Plusieurs questions techniques et de détail avaient été discutées par le capitaine, Zola opposa ses documents, ses renseignements, sa sincérité:
J'espère, écrivit-il, qu'on me fait au moins l'honneur de croire que, pour tous les faits militaires, je me suis adressé aux sources. Après la défaite, chaque chef de corps, voulant s'innocenter, a publié ou fait publier une relation détaillée de ses opérations. Nous avons eu ainsi les livres des généraux Ducrot, Wimpffen, Lebrun, et, si le général Douai s'est abstenu, c'est qu'un de ses aides de camp, le prince Bibesco, a écrit sur les mouvements du 7e corps un ouvrage extrêmement remarquable, dont je me suis beaucoup servi.
Ayant ainsi justifié ses affirmations d'ordre stratégique, et cité ses auteurs, Zola, animé d'une grande et légitime indignation, proteste contre la naïveté avec laquelle, dans la presse française, on a paru accueillir les hypocrites éloges d'un officier allemand, brûleur de maisons et tueur de femmes, à Bazeilles.
Il faudrait vraiment être bien nigaud pour accepter, dit alors Zola, de tels éloges, derrière lesquels se cache un soufflet si insultant à la patrie française! Eh bien! non, il n'est pas vrai que tout le monde ait fait son devoir. L'histoire a ouvert son enquête, la vérité maintenant est connue et doit se dire. Oui, il y a eu des soldats qui, dans l'affolement de la défaite, ont jeté leurs armes; oui, nos généraux, si braves qu'ils fussent, se sont presque tous montrés des ignorants et des incapables; oui, nos régiments ont crié la faim, se sont toujours battus un contre trois, ont été menés à la bataille comme on mène des troupeaux à la boucherie; oui, la campagne a été une immense faute, dont la responsabilité retombe sur la nation entière, et il faut la considérer aujourd'hui comme une terrible épreuve nécessaire, que la nation a traversée, dans le sang et dans les larmes, pour se régénérer.

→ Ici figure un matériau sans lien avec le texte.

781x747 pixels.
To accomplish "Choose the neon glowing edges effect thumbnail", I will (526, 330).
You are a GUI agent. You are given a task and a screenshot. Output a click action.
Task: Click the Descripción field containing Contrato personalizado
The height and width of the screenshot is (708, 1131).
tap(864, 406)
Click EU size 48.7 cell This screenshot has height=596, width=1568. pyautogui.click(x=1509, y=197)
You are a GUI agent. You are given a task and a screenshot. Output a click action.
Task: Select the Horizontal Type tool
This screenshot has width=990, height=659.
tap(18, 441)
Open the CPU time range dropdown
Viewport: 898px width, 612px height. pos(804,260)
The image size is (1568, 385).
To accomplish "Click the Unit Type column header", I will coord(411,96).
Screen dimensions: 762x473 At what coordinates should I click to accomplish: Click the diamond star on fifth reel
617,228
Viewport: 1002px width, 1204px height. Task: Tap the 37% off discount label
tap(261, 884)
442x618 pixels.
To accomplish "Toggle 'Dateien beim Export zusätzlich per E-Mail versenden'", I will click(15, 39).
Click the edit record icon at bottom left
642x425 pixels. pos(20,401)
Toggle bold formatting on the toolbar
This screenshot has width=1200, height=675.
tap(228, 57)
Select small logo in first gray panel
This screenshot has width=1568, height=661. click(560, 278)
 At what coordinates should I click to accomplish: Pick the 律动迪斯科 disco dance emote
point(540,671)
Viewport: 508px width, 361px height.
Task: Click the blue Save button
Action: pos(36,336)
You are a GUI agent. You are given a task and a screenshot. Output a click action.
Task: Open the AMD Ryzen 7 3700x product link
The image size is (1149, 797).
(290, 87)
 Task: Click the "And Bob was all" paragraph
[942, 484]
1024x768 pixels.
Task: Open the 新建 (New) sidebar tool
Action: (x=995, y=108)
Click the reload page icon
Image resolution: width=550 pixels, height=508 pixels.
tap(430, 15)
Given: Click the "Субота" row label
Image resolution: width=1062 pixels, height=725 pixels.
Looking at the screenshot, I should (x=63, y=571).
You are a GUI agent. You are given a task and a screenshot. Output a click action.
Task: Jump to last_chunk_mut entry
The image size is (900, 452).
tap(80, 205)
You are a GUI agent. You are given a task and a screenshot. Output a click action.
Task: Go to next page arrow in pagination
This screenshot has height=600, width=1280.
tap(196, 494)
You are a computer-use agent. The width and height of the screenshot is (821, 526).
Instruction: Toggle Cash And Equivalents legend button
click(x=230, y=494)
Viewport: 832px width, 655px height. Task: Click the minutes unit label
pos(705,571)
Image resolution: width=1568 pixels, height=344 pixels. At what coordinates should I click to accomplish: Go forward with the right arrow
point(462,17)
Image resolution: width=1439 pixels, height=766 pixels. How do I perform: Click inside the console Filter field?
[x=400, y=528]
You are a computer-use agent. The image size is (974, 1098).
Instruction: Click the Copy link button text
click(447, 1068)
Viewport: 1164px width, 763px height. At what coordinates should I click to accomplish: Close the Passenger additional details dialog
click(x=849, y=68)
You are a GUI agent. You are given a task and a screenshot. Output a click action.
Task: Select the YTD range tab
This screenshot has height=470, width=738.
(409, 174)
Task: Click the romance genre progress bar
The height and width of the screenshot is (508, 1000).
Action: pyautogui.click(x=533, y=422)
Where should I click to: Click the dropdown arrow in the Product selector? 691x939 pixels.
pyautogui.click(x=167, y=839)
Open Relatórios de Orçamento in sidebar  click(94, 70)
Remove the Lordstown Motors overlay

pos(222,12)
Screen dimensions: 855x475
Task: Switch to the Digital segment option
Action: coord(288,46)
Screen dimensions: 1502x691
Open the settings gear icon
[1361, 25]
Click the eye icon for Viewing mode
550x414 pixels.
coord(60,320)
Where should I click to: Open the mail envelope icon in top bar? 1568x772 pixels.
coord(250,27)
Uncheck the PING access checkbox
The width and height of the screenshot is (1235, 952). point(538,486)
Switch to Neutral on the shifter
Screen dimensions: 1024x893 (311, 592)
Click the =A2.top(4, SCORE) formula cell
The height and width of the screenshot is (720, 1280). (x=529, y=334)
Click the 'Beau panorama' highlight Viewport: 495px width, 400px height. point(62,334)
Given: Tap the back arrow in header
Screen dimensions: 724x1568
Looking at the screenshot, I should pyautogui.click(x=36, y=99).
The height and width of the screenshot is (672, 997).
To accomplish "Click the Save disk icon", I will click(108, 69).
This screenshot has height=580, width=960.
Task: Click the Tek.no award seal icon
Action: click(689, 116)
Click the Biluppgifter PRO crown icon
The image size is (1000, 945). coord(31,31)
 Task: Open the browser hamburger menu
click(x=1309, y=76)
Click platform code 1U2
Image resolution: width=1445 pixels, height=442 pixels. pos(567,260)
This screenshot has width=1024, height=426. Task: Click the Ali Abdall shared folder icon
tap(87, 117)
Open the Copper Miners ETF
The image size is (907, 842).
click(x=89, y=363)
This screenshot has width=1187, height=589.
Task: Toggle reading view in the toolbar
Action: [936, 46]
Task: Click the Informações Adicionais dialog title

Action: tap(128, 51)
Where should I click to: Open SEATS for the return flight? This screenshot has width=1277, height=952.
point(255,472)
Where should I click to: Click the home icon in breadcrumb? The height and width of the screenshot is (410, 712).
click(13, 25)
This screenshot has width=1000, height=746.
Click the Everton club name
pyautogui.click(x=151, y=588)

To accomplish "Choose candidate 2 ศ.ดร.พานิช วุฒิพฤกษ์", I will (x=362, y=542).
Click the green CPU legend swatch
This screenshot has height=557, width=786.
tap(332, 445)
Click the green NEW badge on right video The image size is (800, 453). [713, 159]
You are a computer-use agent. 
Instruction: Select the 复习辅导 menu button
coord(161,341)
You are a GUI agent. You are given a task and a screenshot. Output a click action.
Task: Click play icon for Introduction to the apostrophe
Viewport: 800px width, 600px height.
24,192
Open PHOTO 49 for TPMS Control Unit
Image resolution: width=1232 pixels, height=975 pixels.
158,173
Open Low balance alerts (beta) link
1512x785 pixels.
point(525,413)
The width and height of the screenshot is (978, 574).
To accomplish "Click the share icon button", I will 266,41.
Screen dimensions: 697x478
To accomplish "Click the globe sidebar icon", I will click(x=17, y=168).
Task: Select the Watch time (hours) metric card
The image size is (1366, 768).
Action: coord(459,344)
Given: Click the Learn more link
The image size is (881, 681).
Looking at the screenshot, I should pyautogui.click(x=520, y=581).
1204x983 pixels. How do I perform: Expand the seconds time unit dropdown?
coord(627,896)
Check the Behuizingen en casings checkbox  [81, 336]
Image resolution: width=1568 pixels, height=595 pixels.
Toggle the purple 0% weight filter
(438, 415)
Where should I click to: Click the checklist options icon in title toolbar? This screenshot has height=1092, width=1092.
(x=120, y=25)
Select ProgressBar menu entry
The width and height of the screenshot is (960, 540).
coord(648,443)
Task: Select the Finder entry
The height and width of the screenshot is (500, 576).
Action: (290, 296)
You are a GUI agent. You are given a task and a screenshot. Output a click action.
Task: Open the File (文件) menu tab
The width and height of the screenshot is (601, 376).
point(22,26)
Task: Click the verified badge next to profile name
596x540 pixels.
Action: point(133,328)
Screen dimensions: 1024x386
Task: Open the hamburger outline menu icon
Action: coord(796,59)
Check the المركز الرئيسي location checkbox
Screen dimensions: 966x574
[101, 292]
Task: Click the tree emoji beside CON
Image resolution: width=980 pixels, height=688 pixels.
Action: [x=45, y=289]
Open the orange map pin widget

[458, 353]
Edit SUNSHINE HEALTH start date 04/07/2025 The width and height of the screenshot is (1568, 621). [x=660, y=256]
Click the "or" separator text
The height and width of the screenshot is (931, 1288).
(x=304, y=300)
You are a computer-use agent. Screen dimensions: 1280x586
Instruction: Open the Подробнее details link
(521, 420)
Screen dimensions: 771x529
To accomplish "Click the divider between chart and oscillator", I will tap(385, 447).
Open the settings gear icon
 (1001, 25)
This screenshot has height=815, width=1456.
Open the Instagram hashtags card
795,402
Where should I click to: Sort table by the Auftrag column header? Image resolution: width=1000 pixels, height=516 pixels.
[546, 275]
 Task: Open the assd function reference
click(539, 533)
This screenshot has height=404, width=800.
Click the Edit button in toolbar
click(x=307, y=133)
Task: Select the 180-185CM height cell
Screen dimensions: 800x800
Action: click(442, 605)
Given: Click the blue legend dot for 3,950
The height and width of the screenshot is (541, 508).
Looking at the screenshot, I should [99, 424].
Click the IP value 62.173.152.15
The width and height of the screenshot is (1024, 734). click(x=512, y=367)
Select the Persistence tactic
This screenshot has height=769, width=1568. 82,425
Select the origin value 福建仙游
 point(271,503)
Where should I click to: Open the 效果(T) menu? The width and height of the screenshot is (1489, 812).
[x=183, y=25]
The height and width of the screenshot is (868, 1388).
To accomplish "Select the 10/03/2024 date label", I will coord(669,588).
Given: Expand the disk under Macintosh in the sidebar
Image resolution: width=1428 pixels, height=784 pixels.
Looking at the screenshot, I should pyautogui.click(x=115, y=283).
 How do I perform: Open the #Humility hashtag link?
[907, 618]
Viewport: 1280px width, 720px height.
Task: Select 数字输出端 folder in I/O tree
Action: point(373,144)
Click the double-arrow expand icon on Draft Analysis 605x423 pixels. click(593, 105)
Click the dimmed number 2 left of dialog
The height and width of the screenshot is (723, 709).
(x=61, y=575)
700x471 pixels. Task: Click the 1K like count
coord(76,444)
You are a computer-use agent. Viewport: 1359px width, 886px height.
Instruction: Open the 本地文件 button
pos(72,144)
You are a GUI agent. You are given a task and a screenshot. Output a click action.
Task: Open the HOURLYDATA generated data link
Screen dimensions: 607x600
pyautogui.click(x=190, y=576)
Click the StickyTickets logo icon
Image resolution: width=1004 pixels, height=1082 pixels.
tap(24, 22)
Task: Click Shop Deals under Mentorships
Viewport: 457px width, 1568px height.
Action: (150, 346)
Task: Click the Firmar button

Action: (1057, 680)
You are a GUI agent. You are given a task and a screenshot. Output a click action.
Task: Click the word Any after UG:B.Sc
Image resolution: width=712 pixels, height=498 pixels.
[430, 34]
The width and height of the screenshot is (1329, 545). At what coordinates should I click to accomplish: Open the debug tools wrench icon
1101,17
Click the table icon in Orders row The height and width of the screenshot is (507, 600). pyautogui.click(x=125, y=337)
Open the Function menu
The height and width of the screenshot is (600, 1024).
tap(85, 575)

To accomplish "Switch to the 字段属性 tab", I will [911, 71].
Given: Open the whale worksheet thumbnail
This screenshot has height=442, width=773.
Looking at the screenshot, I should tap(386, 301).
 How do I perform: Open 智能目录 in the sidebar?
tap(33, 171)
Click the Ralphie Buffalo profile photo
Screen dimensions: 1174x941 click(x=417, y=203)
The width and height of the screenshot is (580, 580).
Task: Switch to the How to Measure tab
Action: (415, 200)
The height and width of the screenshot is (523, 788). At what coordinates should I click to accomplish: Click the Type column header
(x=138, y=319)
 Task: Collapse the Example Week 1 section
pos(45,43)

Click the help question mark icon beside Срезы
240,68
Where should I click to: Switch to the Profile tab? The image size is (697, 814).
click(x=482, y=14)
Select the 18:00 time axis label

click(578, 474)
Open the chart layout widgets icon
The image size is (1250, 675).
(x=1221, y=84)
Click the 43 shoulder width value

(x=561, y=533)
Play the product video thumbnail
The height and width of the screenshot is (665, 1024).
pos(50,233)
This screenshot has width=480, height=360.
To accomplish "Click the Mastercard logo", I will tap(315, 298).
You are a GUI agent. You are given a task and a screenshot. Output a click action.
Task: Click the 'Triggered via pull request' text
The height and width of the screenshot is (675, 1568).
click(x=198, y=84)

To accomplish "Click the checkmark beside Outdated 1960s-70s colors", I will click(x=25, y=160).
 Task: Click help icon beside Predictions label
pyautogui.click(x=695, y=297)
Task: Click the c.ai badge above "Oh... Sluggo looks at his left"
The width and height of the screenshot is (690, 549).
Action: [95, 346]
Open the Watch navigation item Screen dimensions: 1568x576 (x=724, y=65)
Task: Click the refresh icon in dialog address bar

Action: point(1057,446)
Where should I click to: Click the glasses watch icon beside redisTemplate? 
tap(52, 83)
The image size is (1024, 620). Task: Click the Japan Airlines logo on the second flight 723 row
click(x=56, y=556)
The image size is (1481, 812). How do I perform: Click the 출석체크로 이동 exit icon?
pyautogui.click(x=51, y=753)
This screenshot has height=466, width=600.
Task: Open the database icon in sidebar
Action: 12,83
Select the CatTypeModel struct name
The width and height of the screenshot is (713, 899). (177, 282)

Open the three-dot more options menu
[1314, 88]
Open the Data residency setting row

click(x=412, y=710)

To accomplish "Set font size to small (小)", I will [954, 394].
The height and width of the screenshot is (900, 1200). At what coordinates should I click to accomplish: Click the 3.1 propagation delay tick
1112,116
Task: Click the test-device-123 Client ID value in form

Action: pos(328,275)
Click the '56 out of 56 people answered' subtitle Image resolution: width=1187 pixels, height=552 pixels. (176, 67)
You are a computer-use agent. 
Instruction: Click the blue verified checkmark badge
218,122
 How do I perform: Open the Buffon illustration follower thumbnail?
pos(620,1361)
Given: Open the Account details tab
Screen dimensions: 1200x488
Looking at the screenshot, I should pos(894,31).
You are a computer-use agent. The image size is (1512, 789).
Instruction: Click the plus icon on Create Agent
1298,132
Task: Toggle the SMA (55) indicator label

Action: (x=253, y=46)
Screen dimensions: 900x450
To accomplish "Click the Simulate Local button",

Voilà ce qu'il faut dire, voilà ce qui est un véritable soulagement pour la France. C'est le cri même du patriotisme intelligent et conscient de lui-même. Nous avons besoin que la faute soit avouée et payée, que la confession soit faite, pour sauver de la catastrophe notre fierté, et notre espoir dans la victoire future. Et, quant aux capitaines bavarois, il faut qu'ils soient bien persuadés que la France vaincue par eux n'est pas la France d'aujourd'hui, mais une France démoralisée, éperdue, sans vivres, sans chefs, et pourtant si redoutable encore que, partout, elle n'a succombé que sous le nombre, et dans les surprises.
J'imagine qu'au lendemain de la guerre le capitaine Tanera n'aurait point osé écrire sa lettre. Bazeilles était alors une telle tache de sang, avait soulevé dans le monde entier un tel cri d'exécration que les Bavarois eux-mêmes n'aimaient point à rappeler leur victoire. Mais le capitaine dit qu'il était à Bazeilles, et il m'aurait peut-être suffi de lui répondre que, dès lors, il n'était pas placé du bon côté pour juger mon livre, et décider si j'avais fait, avec la Débâcle, une besogne utile ou nuisible à la France.